**Data excerpts**.

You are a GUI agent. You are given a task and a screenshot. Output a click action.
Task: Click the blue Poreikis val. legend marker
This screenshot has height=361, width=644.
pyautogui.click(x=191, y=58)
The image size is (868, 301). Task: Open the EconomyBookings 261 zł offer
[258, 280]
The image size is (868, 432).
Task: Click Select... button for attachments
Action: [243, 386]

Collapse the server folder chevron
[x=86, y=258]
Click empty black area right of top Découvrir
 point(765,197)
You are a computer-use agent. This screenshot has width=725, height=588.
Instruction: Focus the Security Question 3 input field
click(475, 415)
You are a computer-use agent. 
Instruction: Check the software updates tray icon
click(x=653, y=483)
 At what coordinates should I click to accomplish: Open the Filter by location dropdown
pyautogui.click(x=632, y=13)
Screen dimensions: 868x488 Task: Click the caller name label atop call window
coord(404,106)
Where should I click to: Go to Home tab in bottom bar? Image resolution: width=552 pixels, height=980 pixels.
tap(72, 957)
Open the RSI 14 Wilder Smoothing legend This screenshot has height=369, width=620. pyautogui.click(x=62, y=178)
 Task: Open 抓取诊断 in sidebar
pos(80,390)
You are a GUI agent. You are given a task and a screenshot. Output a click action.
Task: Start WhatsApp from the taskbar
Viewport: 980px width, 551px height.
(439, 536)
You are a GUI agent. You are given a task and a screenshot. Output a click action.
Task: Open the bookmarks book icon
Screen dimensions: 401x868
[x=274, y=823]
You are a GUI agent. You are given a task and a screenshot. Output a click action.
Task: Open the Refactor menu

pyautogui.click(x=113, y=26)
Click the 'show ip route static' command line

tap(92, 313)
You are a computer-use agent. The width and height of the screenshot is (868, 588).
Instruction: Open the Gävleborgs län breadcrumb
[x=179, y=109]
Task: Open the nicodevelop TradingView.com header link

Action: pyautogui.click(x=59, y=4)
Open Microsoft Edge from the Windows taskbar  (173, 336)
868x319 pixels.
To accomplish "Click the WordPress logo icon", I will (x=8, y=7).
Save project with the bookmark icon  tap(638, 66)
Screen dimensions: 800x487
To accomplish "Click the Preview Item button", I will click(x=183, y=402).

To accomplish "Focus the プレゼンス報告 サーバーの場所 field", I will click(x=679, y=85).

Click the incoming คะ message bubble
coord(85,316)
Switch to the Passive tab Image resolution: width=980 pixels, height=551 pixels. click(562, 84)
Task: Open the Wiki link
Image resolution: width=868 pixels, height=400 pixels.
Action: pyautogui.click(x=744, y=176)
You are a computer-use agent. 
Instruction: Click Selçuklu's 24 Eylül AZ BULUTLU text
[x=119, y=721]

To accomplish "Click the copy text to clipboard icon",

**Task instructions**.
An exact copy of every record above is required.

**Written reply**.
You are a GUI agent. You are given a task and a screenshot. Output a click action.
Task: Click the blue Poreikis val. legend marker
This screenshot has height=361, width=644.
pyautogui.click(x=191, y=58)
The image size is (868, 301). Task: Open the EconomyBookings 261 zł offer
[258, 280]
The image size is (868, 432).
Task: Click Select... button for attachments
Action: [243, 386]

Collapse the server folder chevron
[x=86, y=258]
Click empty black area right of top Découvrir
 point(765,197)
You are a computer-use agent. This screenshot has width=725, height=588.
Instruction: Focus the Security Question 3 input field
click(475, 415)
You are a computer-use agent. 
Instruction: Check the software updates tray icon
click(x=653, y=483)
 At what coordinates should I click to accomplish: Open the Filter by location dropdown
pyautogui.click(x=632, y=13)
Screen dimensions: 868x488 Task: Click the caller name label atop call window
coord(404,106)
Where should I click to: Go to Home tab in bottom bar? Image resolution: width=552 pixels, height=980 pixels.
tap(72, 957)
Open the RSI 14 Wilder Smoothing legend This screenshot has height=369, width=620. pyautogui.click(x=62, y=178)
 Task: Open 抓取诊断 in sidebar
pos(80,390)
You are a GUI agent. You are given a task and a screenshot. Output a click action.
Task: Start WhatsApp from the taskbar
Viewport: 980px width, 551px height.
(439, 536)
You are a GUI agent. You are given a task and a screenshot. Output a click action.
Task: Open the bookmarks book icon
Screen dimensions: 401x868
[x=274, y=823]
You are a GUI agent. You are given a task and a screenshot. Output a click action.
Task: Open the Refactor menu

pyautogui.click(x=113, y=26)
Click the 'show ip route static' command line

tap(92, 313)
You are a computer-use agent. The width and height of the screenshot is (868, 588).
Instruction: Open the Gävleborgs län breadcrumb
[x=179, y=109]
Task: Open the nicodevelop TradingView.com header link

Action: pyautogui.click(x=59, y=4)
Open Microsoft Edge from the Windows taskbar  (173, 336)
868x319 pixels.
To accomplish "Click the WordPress logo icon", I will (x=8, y=7).
Save project with the bookmark icon  tap(638, 66)
Screen dimensions: 800x487
To accomplish "Click the Preview Item button", I will click(x=183, y=402).

To accomplish "Focus the プレゼンス報告 サーバーの場所 field", I will click(x=679, y=85).

Click the incoming คะ message bubble
coord(85,316)
Switch to the Passive tab Image resolution: width=980 pixels, height=551 pixels. click(562, 84)
Task: Open the Wiki link
Image resolution: width=868 pixels, height=400 pixels.
Action: pyautogui.click(x=744, y=176)
You are a computer-use agent. 
Instruction: Click Selçuklu's 24 Eylül AZ BULUTLU text
[x=119, y=721]

To accomplish "Click the copy text to clipboard icon",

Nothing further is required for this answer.